4. Have a discussion with students about how much can be removed from the rhombus before the sculpture falls apart.  Students should conclude that at least one segment from each of the four edges is needed to hold the structure together, but it doesn't have to be the particular long and short segments chosen in the design of Autumn.  Furthermore, segments on the left need to match with segments on the right.  The image above emphasizes the matching edges for the example of the Autumn piece shape.  The upper half of the rhombus edge is retained in the long edges; the middle third of the rhombus edge is retained in the short edges.

5. Hand out the paper template sheets.  Project or draw the image above of Autumn's matching segments on the board.  Ask students to first draw the mating edges on one of the rhombus templates, making them thick and dark for clarity.  The template has ten grid lines per edge to measure the segment's positions, allowing students to darken the upper half of the two upper edges and the middle third of the two lower edges.

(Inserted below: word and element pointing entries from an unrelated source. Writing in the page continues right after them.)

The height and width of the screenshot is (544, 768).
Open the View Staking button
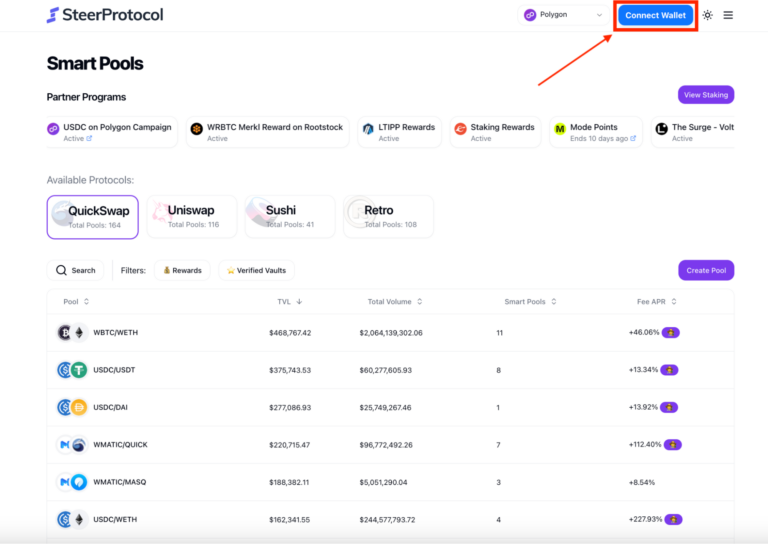tap(705, 95)
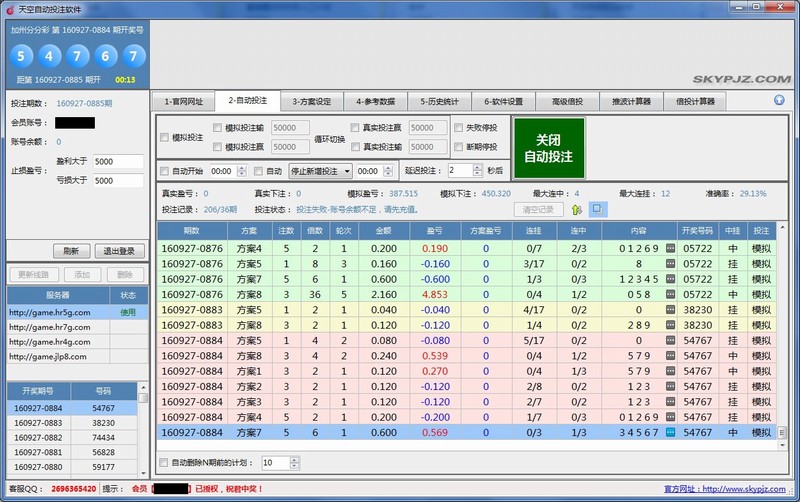Screen dimensions: 800x502
Task: Increase the 延迟投注 seconds spinner
Action: [477, 167]
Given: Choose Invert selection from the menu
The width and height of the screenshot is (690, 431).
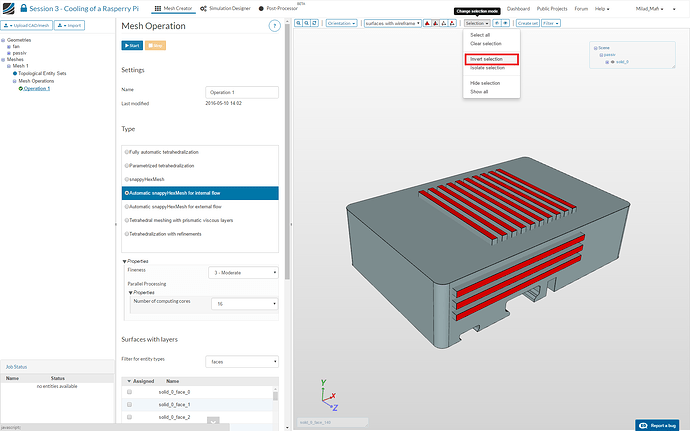Looking at the screenshot, I should pyautogui.click(x=487, y=59).
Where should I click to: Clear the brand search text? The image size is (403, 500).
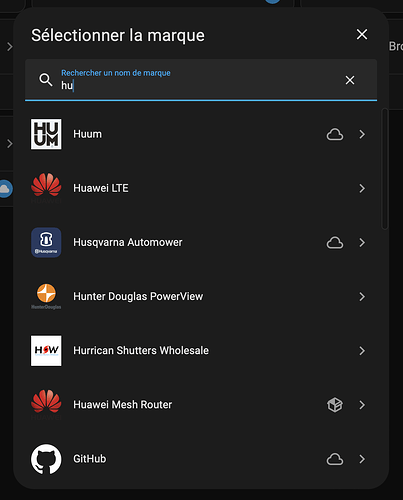[x=350, y=80]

6. Ask students to sketch the Autumn part shape using their segments as a guide and consider how it could be varied while still connecting with the same matching segments.  Have a discussion in which they conclude that the curves could vary in many different ways, as long as they connect the segments.  The segments are a mathematical constraint but the curves allow artistic freedom.  The hole in the Autumn part shape is just one example of the freedom of design; it doesn't affect the connections.

7. Now students can start thinking of their own shape to build a sculpture from.  Instruct them to first draw (darken in) their choice of segments where the pieces join.  Give students the following constraints when choosing their segments:
• Each of the four rhombus edges must contain a segment.
• The left and the right sides must match.
• Each of their segments should be at least 30% (three ticks) of the rhombus edge so there is enough contact area for strength.

8. Students can then draw their own curves that connect the segments.  Suggest that they shade in the part to make clear which regions, if any, are holes.  Guide them to visualize what their finished sculpture would look like if assembled from sixty copies of the piece they designed.  Point out that there is also an engineering issue: the shape can not be too thin or the part will flex and sculpture will not be rigid.

Part B: Construction

1.  Ask students to display their designs and then choose one design which the class will make into a paper sculpture.

2.  Using a photocopier, make sixty copies of the chosen template onto card stock.

3. Hand out the printed card stock, scissors, and tape.  Ask students to cut out several copies each, so there are sixty pieces altogether for the class.

4. Direct students to tape the pieces together in the same manner as Autumn, first making three-part modules using the segments in the top half of the rhombus, then joining the modules in cycles of five using the segments in the bottom half of the rhombus.  The result will be a unique original design.

5. Here is a student design in which the parts are shaped like a curvy letter H.  The top of this page shows a student design in which the parts are shaped like the letter "Y".  Note that this has mirror symmetry while Autumn does not.

Possible Extensions

A.  Each student can make their own complete paper sculpture.

B.  If you have access to a laser cutter, you can fabricate your designs in wood.  Using a drawing program, begin with a rhombus that has a 63.5 degree angle, mark the matching segments, then add your curves. You also have to add a hole large enough for a cable tie near the midpoint of each segment.  Bevel the edges with the same angles as Autumn.

C.  Because the rhombus is symmetrical, the piece can be flipped around to make a different sculpture with the same part shape.  For example, in Autumn, the short edges could be joined in groups of three and then the long edges could be joined in cycles of five, as shown above.  This gives a second sculpture with the same part shape.  Explore this idea to make a pair of sculptures of your own design.  If making them from wood, note how the beveling angles are different.